Sleep Hygiene -the tips from science research

Sleep Hygiene -the tips from science research

Getting a good nights sleep activates your own internal therapist; it relieves stress, helps improve creativity, helps us cope better and overcome trauma.  Of course there are a wealth of physical benefits too.

As a psychotherapist and hypnotherapist, I work regularly to help people who are suffering from years of insomnia, and when I do I often recommend they read this list.  It worth knowing what the most recent science is telling us about we can do in the day to promote good nights sleep.

If these things are not helping you break the vicious cycle of insomnia, you don’t need to suffer any more; there’s a lot that psychotherapy or hypnosis can do to improve your sleep for good.  With the understanding of the psychology behind sleep habits, and other tools you can learn, many people will be sleeping well again after one, two or very few sessions.  Please contact me to organise a session, or a free 15 minute chat if you would like us to work together.

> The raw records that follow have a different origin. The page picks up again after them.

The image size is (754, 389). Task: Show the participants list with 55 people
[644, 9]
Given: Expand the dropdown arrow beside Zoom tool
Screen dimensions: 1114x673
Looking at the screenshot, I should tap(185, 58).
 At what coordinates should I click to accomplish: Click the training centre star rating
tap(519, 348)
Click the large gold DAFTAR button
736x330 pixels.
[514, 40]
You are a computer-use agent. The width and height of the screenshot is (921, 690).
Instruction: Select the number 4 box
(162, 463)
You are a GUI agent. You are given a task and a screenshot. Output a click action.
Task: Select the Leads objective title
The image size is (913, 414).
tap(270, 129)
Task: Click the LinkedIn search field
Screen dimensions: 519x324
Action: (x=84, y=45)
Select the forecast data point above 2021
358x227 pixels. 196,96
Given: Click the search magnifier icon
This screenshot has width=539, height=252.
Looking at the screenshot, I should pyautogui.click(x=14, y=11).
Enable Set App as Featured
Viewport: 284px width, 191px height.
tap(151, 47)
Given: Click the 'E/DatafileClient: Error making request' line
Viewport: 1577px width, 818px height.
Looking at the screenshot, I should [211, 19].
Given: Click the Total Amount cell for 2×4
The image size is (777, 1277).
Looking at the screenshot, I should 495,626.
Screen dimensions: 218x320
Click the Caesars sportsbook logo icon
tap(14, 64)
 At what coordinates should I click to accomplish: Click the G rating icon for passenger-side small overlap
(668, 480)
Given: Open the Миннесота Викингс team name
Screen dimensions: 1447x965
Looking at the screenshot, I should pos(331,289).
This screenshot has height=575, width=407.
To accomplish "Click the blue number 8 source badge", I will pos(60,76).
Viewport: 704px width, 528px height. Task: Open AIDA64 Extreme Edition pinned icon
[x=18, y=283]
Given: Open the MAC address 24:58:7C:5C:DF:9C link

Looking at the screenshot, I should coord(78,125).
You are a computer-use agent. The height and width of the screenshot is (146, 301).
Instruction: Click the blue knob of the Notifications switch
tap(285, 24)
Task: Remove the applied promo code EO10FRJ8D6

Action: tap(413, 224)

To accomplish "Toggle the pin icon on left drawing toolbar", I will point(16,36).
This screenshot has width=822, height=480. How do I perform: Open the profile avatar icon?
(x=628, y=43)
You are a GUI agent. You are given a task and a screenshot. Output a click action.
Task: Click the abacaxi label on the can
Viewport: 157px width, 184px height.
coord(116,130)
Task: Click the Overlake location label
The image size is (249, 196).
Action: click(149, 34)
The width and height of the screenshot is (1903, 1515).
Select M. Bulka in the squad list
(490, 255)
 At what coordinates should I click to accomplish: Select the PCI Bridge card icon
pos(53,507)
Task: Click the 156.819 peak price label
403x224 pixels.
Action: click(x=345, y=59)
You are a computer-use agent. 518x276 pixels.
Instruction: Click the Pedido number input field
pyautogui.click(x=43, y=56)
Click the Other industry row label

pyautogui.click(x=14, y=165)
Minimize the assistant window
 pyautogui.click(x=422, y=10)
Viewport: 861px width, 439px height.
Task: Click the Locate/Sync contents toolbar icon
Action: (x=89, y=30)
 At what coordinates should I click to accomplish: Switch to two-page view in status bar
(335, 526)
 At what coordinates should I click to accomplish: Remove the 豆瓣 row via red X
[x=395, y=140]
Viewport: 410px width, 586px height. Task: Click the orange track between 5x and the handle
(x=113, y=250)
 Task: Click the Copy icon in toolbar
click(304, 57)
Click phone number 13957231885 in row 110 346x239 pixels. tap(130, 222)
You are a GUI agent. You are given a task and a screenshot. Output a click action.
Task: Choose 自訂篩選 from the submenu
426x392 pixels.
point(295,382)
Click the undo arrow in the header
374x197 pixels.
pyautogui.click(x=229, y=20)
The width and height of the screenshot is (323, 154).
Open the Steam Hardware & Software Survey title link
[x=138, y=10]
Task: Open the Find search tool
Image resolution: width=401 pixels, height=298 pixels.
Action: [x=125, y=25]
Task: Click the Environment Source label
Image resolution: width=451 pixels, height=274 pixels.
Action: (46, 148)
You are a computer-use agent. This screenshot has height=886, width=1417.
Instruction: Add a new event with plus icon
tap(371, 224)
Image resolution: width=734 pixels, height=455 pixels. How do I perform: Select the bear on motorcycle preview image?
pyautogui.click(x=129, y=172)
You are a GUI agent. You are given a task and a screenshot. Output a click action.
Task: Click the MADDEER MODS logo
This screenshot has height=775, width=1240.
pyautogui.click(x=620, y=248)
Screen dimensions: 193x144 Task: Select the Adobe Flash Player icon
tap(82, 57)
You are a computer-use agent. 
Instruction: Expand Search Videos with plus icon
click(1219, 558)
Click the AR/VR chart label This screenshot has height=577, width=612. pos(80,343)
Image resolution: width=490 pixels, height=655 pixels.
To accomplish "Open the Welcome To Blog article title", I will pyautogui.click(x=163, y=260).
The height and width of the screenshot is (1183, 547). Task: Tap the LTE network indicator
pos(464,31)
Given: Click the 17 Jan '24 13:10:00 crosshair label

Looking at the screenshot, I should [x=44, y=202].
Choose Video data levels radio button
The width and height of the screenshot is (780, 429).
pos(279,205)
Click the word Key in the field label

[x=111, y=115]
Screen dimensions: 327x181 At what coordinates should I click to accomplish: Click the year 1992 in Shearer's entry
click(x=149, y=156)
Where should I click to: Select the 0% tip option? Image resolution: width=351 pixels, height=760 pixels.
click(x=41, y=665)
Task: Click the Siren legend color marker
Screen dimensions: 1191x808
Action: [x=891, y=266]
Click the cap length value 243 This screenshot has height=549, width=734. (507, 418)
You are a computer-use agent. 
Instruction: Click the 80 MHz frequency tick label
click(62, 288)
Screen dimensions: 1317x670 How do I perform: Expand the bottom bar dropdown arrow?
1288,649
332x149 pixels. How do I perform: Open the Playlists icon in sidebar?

  • Get sunlight before lunchtime. This is one of the most helpful actions you can take; ideally 30 minutes within 90 minutes of waking up. Although evidence shows that even 20 minutes of being outdoors (not light through a window) before midday will help set your sleep cycle for that night.
  • Avoid caffeine in the afternoon. Caffeine will reset one of your in built clocks (that tells your body when it’s bedtime).  Avoid it 8-10 hours before you hope to sleep to stop your body thinking it’s the morning again!
  • Go to bed when you first feel sleepy. Pushing through can activate our overdrive adrenalin systems and this will make it harder to sleep when the next wave of tiredness comes.  Also, it’s normal to feel very alert an hour before bedtime.  This peak in attention has been reported by sleep scientists, and doesn’t affect how well you sleep when you do go to bed.
  • Keep your room cool. So that your body can drop 1-3degrees overnight.  This natural drop in temperature would have happened to our ancestors and triggers the sleep response.
  • Go to sleep at the same time as ever day. If you’ve had a bad nights sleep/late night out, don’t change anything about your next nights sleep. Give yourself an hour from the screen/daily life stress, to relax and get ready for bed.
  • Wake at the same time. every morning (even your days off!)
  • Practice self hypnosis (for example using Tiff’s sleep audio).  Relaxing quickly and deeply is a skill we can all learn.
  • Naps?  Naps can really help us reset emotionally (reducing stress chemicals that can keep us awake).  However don’t overdo it -try just 20 minutes, and no more than 90 minutes a day.  Research suggests that the best nap time is exactly in the middle of your day (between your wake and sleep time)
  • Be ok with changing sleep patterns.  As we go through life, our sleep needs change,  for example we may need less sleep as we age.  Be flexible with this change.
  • Be ok with waking a night. It’s ok and normal to wake up at night.  Don’t look at the clock or use bright lights.  Learn self hypnosis, yoga nidra, or breathing techniques to help you relax back to sleep again.